Role of opioid receptor heterodimerization in pain modulation and tolerance development

Figure 3 Dualsteric ligand induced regulation of opioid receptors heteromer. Without agonist treatment, about 15% of the receptors are intracellular and G protein trimers are associated with each other with GDP bound to Gα subunits. Upon exposure to agonist, the receptor is activated and coupled to G proteins, triggering the exchange of GDP with GTP and dissociation of Gα from Gβγ subunits, which in turn activate down-stream effectors.

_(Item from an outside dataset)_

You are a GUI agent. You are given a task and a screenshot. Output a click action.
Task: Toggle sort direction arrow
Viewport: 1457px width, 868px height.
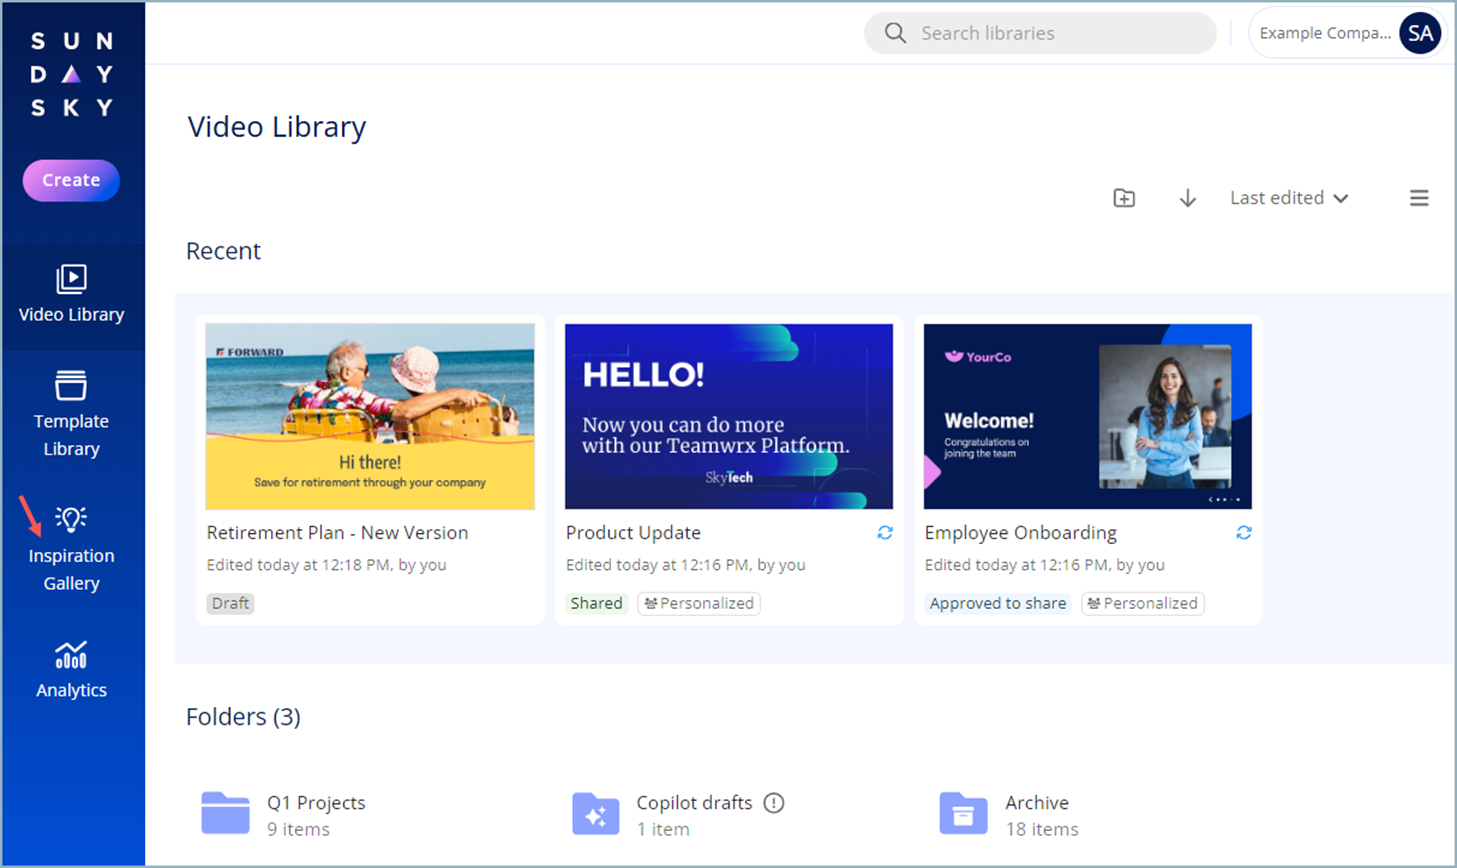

Activation of the receptor also causes translocation and activation of GRKs, which phosphorylated the receptor in intracellular domains. Receptor phosphorylation enhances binding of β-arrestins, leading to uncoupling of receptors from G proteins. β-arrestins bind to clathrin and initiate movement of receptors into clathrin-coated pits, which are pinched by dynamin to become endosomes. Low pH in endosomes facilitates dissociation of agonists from the receptor and dephosphorylation of the receptor is believed to occur here. Internalized receptors are routed to two different pathways. Some are sorted to recycling endosomes and returned to plasma membranes. Alternatively, the receptors lead to degradation forming lysosomes. GRK: G-protein coupled receptor kinase; GDP: Guanosine-5'-diphosphate; GTP: Guanosine-5'-triphosphate.